Tetrapod Tracks on Valentia Island

June 19, 2017

Tetrapod_DSCF0181 (1)

PhotographerRob Lawley
Summary Author: Rob Lawley

These tracks in the exposed rocks at the coast on Valentia Island, County Kerry, Republic of Ireland, were created 385 million years ago by a tetrapod as it waddled across soft mud probably near a coastal river. The animal was lizard-like and is one of the earliest known vertebrates to be able live outside the ocean and walk on land. In fact, these are the oldest in situ vertebrate fossil tracks in the world. Its vertebrate ancestors were fish that had begun to live and breed in shallow waters at the edge of rivers. They developed the ability to breathe out of water and once their fins had evolved into legs they were ready to colonize the land.

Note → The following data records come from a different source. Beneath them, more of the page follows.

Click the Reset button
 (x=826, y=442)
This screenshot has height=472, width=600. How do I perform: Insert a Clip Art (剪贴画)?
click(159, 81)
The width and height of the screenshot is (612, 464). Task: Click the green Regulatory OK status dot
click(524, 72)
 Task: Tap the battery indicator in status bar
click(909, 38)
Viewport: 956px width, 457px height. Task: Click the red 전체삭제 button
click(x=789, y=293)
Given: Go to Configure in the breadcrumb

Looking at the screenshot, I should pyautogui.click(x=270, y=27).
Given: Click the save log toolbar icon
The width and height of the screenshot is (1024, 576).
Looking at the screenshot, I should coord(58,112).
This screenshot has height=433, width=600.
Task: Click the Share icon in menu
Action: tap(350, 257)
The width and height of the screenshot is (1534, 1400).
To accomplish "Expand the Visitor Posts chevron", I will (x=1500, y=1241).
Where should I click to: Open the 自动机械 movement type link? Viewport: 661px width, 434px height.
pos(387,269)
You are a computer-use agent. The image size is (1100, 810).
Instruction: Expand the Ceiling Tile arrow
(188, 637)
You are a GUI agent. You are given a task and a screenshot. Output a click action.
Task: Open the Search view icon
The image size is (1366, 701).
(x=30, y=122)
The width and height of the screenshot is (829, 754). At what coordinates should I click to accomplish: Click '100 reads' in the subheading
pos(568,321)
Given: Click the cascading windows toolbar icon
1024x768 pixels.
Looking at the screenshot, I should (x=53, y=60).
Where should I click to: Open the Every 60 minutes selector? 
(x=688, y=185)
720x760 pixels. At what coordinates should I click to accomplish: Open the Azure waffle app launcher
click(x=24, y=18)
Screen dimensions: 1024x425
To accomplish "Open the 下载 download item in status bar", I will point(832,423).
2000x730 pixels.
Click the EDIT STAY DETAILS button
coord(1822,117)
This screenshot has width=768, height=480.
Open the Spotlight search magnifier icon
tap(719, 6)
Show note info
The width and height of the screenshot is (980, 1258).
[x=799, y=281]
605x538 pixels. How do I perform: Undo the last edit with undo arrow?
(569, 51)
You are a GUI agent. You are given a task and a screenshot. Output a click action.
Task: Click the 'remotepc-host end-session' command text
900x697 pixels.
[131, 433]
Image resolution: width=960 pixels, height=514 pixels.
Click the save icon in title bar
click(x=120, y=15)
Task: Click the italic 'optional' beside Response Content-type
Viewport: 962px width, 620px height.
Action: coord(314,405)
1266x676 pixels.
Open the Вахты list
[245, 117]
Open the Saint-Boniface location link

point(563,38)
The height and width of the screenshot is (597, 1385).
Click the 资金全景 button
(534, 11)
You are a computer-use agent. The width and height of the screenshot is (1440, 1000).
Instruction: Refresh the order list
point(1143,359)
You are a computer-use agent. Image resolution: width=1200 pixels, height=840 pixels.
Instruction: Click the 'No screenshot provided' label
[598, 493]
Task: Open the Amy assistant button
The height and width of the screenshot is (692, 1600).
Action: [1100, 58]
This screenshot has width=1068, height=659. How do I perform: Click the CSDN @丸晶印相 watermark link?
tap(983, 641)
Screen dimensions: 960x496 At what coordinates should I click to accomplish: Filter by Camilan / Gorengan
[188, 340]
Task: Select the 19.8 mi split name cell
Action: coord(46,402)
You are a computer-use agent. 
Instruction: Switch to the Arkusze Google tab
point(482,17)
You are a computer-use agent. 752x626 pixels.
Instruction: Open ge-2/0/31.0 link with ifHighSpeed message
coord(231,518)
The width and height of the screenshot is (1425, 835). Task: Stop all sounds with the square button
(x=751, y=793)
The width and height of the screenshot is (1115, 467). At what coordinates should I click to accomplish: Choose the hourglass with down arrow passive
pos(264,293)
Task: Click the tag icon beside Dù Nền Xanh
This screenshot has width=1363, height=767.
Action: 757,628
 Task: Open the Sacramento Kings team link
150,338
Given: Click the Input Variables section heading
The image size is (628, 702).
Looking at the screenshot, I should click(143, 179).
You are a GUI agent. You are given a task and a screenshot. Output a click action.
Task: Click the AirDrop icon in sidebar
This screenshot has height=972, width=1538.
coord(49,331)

Before about 500 million years ago, animal life was confined to the oceans because fatal doses of solar ultraviolet radiation (UV) were still bombarding the Earth’s surface. However, the oxygenation of the atmosphere by phytoplankton in the oceans and primitive UV-tolerant land plants led to a buildup in concentrations of ozone in the upper atmosphere, sufficient to reduce the level of incoming ultraviolet light.

Surprisingly the tracks above were discovered as recently as 1992 as the Atlantic Ocean removed overlying layers of rock. The ocean's same erosive forces will remove the tracks forever in the not too distant future. Photo taken on April 9, 2017.

Photo Details: Camera Maker: FUJIFILM; Camera Model: FinePix S1500; Focal Length: 20.0mm;
Aperture: ƒ/3.3; Exposure Time: 0.013 s (1/80); ISO equiv: 64; Software: Digital Camera FinePix S1500 Ver1.03.